MPs have this week renewed their criticism of Royal Bank of Scotland after it emerged that nearly all of the senior staff currently employed in the bank’s turnaround unit for small businesses today also worked in the now disgraced Global Restructuring Group, which was condemned by the Financial Conduct Authority last week for “widespread inappropriate” mistreatment of small businesses.

The Treasury Select Committee, whose leader last week branded the Edinburgh-based lender’s conduct “disgraceful”, said information provided by RBS now shows 30 of the 32 current employees at senior manager grade or above within the bank’s new restructuring division previously worked in the GRG.

The still 72 per cent state-owned banks also revealed that that 136 of 182 – 75 per cent – of total current RBS Restructuring employees also previously worked in the GRG.

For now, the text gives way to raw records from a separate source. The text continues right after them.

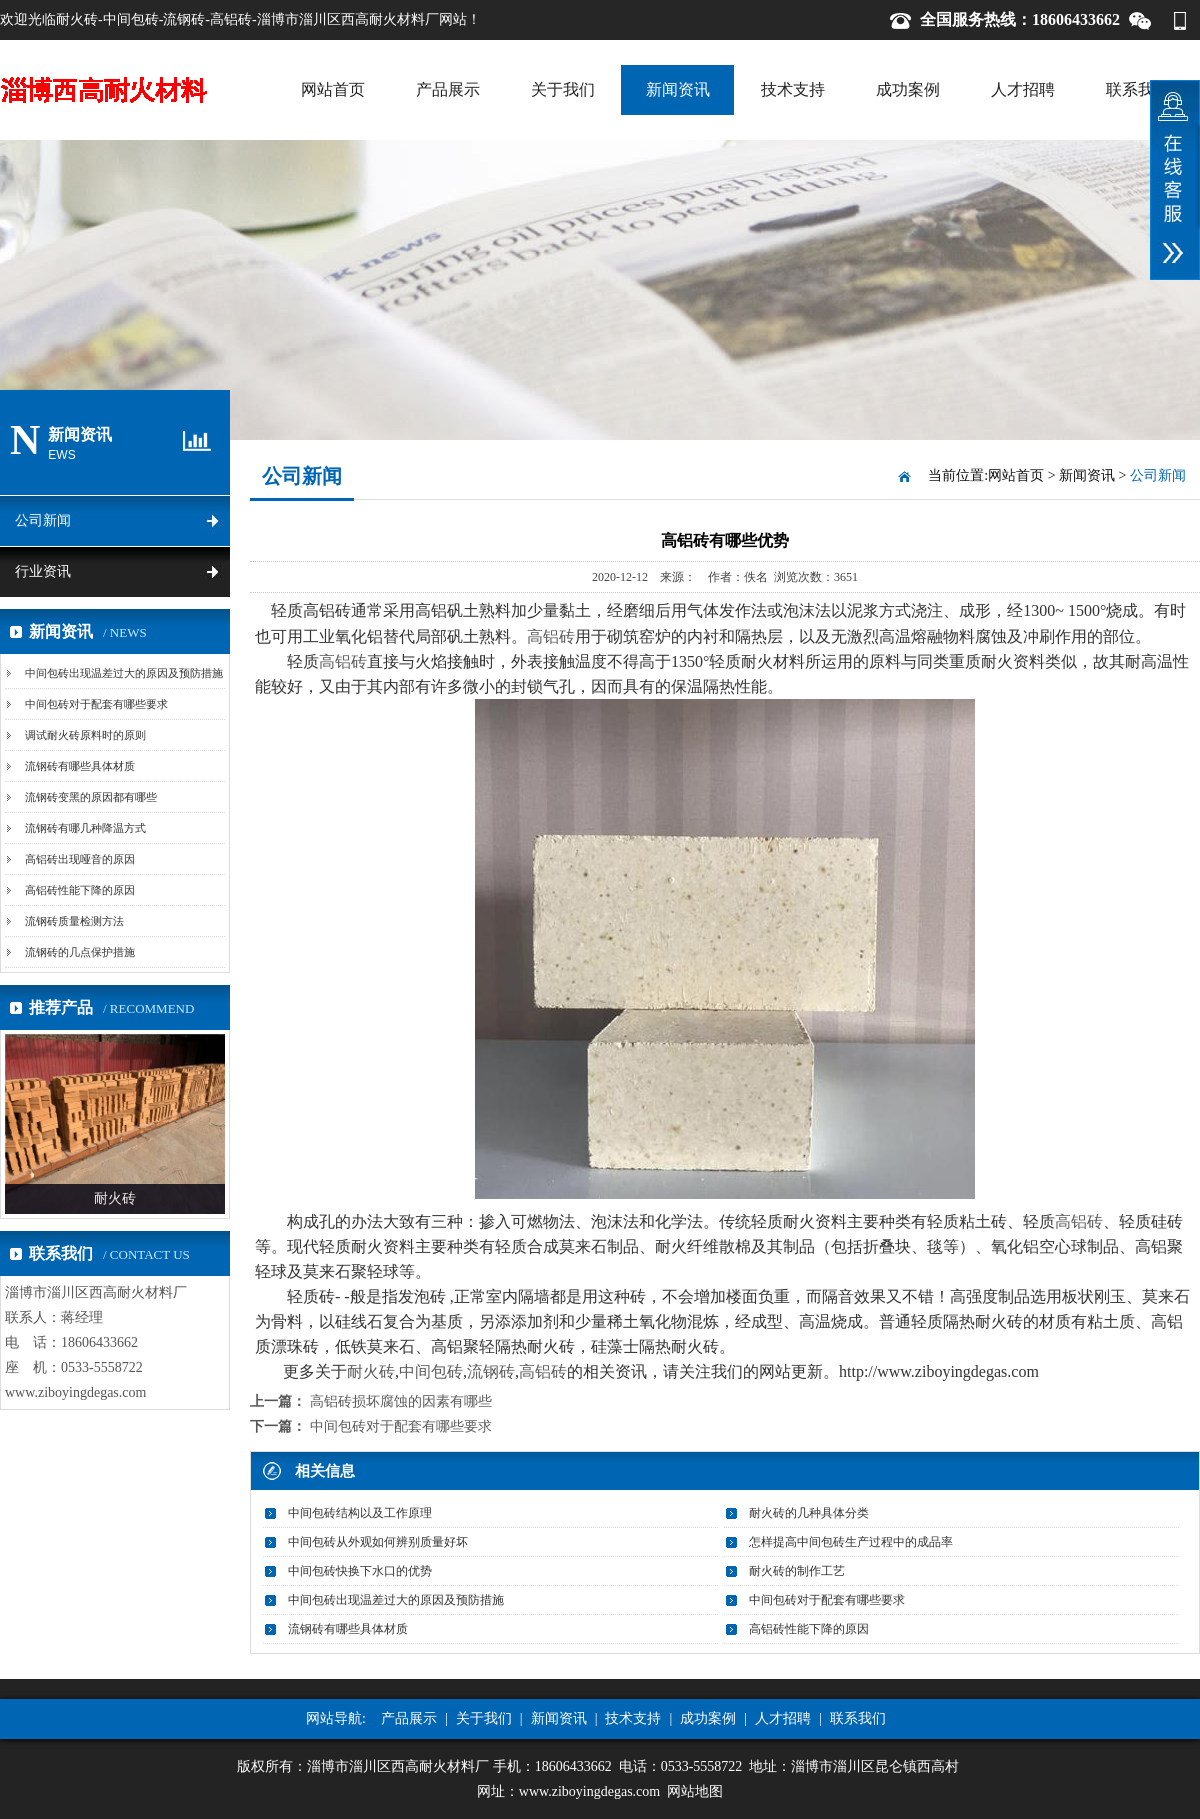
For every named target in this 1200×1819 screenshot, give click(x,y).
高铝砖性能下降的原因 (80, 890)
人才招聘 (1023, 89)
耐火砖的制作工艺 (797, 1571)
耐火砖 (371, 1371)
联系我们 (1138, 89)
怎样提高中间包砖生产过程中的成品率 (851, 1542)
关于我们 (563, 89)
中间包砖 (431, 1371)
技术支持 (793, 89)
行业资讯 (43, 571)
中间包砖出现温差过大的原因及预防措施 (124, 673)
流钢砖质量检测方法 (74, 921)
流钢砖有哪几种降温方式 (85, 828)
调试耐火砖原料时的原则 (85, 735)
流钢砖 (491, 1371)
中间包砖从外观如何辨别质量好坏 (378, 1542)
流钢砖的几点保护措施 (80, 952)
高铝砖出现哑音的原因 (80, 859)
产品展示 (448, 89)
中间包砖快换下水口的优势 (360, 1571)
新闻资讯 (678, 89)
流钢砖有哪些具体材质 (80, 766)
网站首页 (333, 89)
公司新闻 (43, 520)
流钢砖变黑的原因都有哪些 (91, 797)
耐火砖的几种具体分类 (809, 1513)
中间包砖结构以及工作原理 (360, 1513)
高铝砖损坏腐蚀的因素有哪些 (401, 1401)
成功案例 (908, 89)
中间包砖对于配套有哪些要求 (96, 704)
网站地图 (695, 1791)
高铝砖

Nicky Morgan, chairman of the crossparty group of MPs, said the discovery suggested the turnaround division’s overhaul may have been a mere “rebranding exercise”.

She said: “Mr McEwan (RBS chief executive Ross Mcewan) has assured the committee that the culture at RBS Restructuring is fundamentally different from that of GRG.

“The discovery that almost all the senior management in the new unit previously worked at GRG raises concerns there has merely been a rebranding exercise.”

Meanwhile, the committee noted that just £1 million has so far been paid out in direct loss claims to those businesses affected by RBS’s conduct.

At current levels, the total projected to be payout as a result of what one MP described in the House of Commons last month as “largest theft anywhere, ever”, will only be £5 million – far less than the £280 million set aside by the bank for GRG complaints.

Addressing this issue, Ms Morgan added: “To provide confidence that fair and reasonable compensation is being provided, decisions on consequential loss must be subject to independent oversight.

“RBS shouldn’t be marking its own homework.”